Poder-se-ia argumentar que a exigência dessa carência maior da pensão por morte em relação ao auxílio-doença ou aposentadoria por invalidez visa a atender ao princípio do equilíbrio financeiro. Essa assertiva, contudo, é falaciosa, sobretudo considerando que, segundo o Boletim Estatístico do Ministério da Previdência Social de novembro de 2014, o INSS mantém pensões por morte (de todas as modalidades) no valor de pouco mais de 36 milhões de reais, enquanto os auxílios-doença consomem mais de 190 milhões reais de recursos e aposentadoria por invalidez supera o valor de 14 milhões de reais.
O Ministro Gilmar Mendes do STF, ao apreciar as mudanças introduzidas nos regimes próprios de previdência social, por ocasião do julgamento da ADI n. 3.104/DF, ressaltou a importância de preservação da expectativa de direito no âmbito do Direito Previdenciário em consonância com o princípio da proporcionalidade, destacando a importância das regras de transição:
“Ora, será que não sabemos responder a isso? Claro que sabemos. Temos aqui, no próprio Plenário, consagrado a segurança jurídica como expressão do Estado de Direito. Em alguns sistemas jurídicos é muito comum dizer-se: esta norma é válida, porém, ela tem que ter uma cláusula de transição, porque senão desrespeita de forma arbitrária situações jurídicas que estavam em fieira, estavam se constituindo. Claro, vamos precisar de um conceito de razoabilidade e proporcionalidade.
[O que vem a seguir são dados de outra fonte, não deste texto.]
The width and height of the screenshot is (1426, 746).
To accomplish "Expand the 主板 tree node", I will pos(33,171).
(....) em se tratando da chamada não-existência do direito adquirido a um dado regime jurídico, podemos ter abusos notórios. Em regime de aposentadoria, é muito fácil imaginar. O indivíduo que esteja a inaugurar sua vida funcional, se altera o regime jurídico, pouco se lhe dá. Isso não tem nenhum reflexo em nenhum aspecto do seu patrimônio afetivo.
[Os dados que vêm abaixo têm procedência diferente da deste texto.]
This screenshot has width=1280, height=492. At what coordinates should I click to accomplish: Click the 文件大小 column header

Outra é a situação para aquele que está em fim de carreira e, eventualmente, esperando cumprir os últimos dias, quando se dá a mudança do regime, eventualmente, acrescentando mais dez anos.
Daí ter o Ministro Carlos Britto chamado a atenção para a necessidade quase que imperativa de cláusula de transição.”
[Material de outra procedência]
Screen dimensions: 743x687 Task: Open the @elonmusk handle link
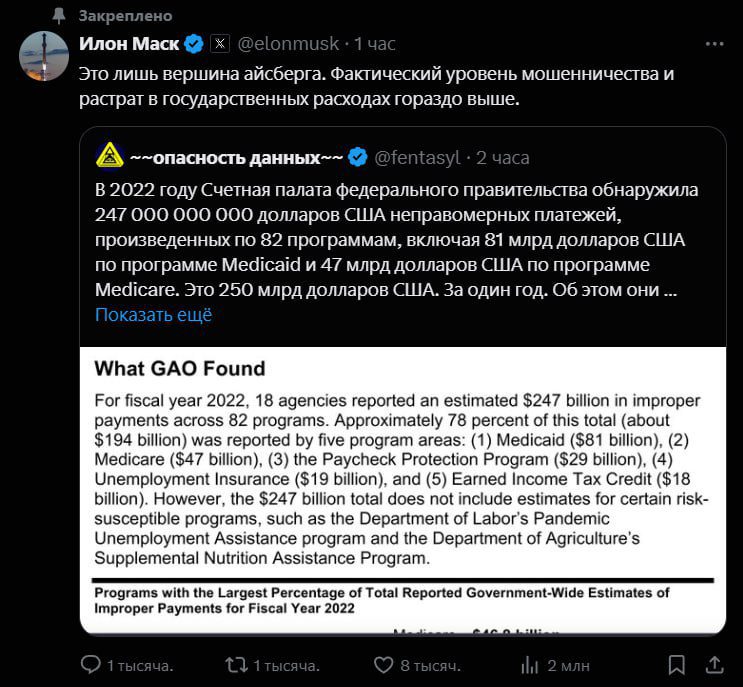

Sempre destaco que o esforço de inclusão previdenciária está umbilicalmente atrelado à segurança jurídica, sendo notório o grande contingente de pessoas que poderiam contribuir para o INSS, ainda que não obrigadas a fazê-lo (na qualidade de segurados facultativos), ou aqueles que se encontram na informalidade. Tais mudanças abruptas introduzidas por Medidas Provisórias, sem qualquer debate democrático e sem previsão de regras de transição, acabam por fustigar o sentimento de confiabilidade que tanto o Ministério da Previdência Social tenta fomentar para albergar um maior número de brasileiros no Regime Geral de Previdência Social.